Stella was not the most agreeable patient, and she hated — I mean HATED — to be restrained in any fashion. It was enough of a challenge to keep her in one place for twice-a-day fluids, but adding a BG check and insulin injection to her schedule was daunting. We had to go the wrap-the-kitty route. By the time I wrapped her up and fastened the towel with clothes pins, she looked like a very unhappy Catasaurus.
All the supplies had to be laid out: the pills in the pill popper, the insulin drawn and everything at the ready before corralling Stella and wrapping her like a taco. I learned to work quickly before she started struggling and yowling. (And, at my house, if one cat yowls, the Thundering Herd makes a beeline to see what's going on.)
We started her on Lantus brand insulin, but never quite got her regulated. During one of her checkups, I opined that PZI insulin was no longer available. The doctor looked up and happily told me that a "new" PZI was available. It was not the beef-pork recombinant that PZI used to be and that worked so well in cats, but it was worth a try.
Of course, PZI takes different insulin syringes so I had to stock up on U-40 syringes. (Always be cognizant of the syringe size to use with a particular insulin.) It was kind of fun, though, because they came packed in a cool sharps disposal container that still sits on my kitchen counter.
Stella regulated beautifully on the PZI. However, her CRF was still getting worse. We hoped that a stay at the clinic on a fluids drip might help her kidneys, so we packed her bags and put her in the hospital for a few days.
She got lots of attention every time someone walked by, I visited every evening, and she didn't have to deal with the other kitties at home. I swear she loved it and probably thought of it as her vacation home! Other than having that darned needle in her leg, she was pretty happy.
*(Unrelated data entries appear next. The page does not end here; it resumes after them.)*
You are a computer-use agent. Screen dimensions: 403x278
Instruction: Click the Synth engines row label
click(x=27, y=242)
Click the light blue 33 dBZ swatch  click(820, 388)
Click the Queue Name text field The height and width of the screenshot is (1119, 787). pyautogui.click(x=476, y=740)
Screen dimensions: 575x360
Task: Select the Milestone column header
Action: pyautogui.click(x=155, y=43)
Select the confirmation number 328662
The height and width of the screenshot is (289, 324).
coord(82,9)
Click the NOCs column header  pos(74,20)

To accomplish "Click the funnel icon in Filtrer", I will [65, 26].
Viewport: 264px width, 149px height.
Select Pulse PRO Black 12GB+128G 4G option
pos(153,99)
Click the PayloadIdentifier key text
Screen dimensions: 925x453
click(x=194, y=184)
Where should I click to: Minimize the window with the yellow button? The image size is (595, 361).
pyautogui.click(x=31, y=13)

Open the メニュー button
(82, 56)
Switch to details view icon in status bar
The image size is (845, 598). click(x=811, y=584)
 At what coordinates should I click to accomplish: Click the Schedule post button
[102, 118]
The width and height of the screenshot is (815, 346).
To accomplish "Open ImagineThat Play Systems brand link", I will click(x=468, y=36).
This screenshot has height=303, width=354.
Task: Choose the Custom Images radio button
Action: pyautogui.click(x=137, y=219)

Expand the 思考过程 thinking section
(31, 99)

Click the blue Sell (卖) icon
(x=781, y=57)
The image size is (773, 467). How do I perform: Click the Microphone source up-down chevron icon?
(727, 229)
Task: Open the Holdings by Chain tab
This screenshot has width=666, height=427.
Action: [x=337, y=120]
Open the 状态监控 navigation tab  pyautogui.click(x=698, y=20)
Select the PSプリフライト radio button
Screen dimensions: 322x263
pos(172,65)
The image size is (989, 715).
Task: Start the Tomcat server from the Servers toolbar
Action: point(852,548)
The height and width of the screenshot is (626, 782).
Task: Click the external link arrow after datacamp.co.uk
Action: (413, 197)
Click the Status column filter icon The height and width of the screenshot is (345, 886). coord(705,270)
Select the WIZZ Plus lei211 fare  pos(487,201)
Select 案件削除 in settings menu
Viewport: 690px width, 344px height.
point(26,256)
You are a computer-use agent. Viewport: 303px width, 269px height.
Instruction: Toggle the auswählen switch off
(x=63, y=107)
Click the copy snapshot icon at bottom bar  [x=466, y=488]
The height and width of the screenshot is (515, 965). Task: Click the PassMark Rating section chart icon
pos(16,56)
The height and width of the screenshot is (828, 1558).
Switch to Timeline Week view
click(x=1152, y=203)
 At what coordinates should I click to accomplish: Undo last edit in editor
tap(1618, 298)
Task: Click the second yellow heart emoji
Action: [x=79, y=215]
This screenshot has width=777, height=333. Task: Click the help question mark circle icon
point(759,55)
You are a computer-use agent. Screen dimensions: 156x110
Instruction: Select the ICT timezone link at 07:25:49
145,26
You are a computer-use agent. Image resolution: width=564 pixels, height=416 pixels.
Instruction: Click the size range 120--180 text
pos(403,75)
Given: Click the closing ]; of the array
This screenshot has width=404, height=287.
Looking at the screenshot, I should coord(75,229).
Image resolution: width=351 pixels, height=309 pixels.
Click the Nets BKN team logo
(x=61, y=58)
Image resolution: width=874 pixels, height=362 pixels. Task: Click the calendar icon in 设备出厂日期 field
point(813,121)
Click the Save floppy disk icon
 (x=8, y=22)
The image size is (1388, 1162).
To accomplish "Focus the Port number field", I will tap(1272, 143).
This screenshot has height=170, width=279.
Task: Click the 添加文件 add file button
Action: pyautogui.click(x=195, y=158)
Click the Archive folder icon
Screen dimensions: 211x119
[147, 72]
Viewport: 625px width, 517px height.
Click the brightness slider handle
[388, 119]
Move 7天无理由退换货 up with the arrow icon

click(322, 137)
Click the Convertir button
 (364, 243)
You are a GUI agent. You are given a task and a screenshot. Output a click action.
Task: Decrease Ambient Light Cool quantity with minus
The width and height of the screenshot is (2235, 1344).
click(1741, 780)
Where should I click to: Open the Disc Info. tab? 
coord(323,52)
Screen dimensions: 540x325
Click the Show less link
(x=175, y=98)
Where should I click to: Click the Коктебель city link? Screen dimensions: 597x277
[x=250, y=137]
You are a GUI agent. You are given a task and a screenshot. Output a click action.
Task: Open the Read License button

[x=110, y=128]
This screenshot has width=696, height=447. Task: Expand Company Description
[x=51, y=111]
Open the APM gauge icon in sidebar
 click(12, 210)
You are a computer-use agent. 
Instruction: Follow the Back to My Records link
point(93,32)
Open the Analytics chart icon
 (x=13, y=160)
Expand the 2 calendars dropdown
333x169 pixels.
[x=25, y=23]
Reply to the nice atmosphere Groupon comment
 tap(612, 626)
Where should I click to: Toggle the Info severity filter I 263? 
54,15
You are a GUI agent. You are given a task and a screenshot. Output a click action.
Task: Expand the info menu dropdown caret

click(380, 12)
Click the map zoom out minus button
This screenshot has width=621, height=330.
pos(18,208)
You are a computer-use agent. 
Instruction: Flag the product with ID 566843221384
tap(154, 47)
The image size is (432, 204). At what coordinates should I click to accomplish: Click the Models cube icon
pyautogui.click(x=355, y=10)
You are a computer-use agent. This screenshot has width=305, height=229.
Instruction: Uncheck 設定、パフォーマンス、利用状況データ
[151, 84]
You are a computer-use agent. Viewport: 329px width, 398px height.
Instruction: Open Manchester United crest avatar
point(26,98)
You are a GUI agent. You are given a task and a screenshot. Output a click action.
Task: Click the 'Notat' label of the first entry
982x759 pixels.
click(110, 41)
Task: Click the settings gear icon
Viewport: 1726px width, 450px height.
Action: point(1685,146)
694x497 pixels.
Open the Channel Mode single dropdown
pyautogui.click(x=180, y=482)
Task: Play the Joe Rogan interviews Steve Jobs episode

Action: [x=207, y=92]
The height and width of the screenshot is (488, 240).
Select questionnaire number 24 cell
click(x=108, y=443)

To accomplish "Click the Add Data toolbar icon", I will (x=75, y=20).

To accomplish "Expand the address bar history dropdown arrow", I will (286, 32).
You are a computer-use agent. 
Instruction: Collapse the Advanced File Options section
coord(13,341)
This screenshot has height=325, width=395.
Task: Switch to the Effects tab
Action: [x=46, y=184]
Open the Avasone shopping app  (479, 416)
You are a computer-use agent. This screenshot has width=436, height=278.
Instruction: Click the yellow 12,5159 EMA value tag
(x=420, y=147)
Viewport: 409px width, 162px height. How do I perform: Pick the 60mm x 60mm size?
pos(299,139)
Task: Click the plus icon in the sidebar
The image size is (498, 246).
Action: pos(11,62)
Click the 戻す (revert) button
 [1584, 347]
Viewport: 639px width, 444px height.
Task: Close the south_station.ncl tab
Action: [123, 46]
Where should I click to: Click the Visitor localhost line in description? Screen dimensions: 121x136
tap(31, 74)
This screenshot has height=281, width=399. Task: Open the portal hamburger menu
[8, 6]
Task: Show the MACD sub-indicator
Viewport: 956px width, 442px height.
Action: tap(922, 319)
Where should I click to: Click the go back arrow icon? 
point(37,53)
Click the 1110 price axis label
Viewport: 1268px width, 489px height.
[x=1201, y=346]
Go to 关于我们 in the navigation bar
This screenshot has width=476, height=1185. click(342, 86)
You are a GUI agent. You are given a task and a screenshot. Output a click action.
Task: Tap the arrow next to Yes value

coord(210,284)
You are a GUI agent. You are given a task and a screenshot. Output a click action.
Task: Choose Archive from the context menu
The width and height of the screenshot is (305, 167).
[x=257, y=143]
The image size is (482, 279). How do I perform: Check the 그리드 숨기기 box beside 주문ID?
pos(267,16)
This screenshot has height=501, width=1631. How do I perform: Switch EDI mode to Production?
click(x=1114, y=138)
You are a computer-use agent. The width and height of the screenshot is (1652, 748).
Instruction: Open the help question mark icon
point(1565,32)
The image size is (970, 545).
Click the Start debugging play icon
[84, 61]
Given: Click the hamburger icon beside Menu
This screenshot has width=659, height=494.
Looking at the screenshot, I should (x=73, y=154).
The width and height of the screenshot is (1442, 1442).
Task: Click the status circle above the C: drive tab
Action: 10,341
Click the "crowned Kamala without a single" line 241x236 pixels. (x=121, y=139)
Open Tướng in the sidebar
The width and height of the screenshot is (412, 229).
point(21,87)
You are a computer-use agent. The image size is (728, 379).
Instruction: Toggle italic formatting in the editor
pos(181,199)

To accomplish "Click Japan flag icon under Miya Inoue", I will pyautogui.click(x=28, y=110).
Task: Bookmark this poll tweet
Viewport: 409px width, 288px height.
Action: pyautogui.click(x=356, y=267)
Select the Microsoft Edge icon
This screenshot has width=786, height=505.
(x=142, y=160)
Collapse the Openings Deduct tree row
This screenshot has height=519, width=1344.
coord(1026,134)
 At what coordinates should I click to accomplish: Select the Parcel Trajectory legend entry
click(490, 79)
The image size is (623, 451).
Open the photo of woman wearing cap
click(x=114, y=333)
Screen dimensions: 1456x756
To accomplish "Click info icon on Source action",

Her kidney numbers didn't come down as hoped. But since the clinic was vigilant about checking her BG, she didn't need insulin during her stay. Stella had actually reverted and wasn't diabetic any more. Good news for a change!
Sadly, after fighting the CRF fight for two years, her kidneys worsened regardless of what we tried. She left us in September.
All of this to say that diabetes is manageable — at least in the case of my cats. Also, doing the BG checks, insulin injections and curves really isn't a big deal once it's part of a routine. In fact, I'd do it all over again (and probably will) for any of my critters that might ever need it.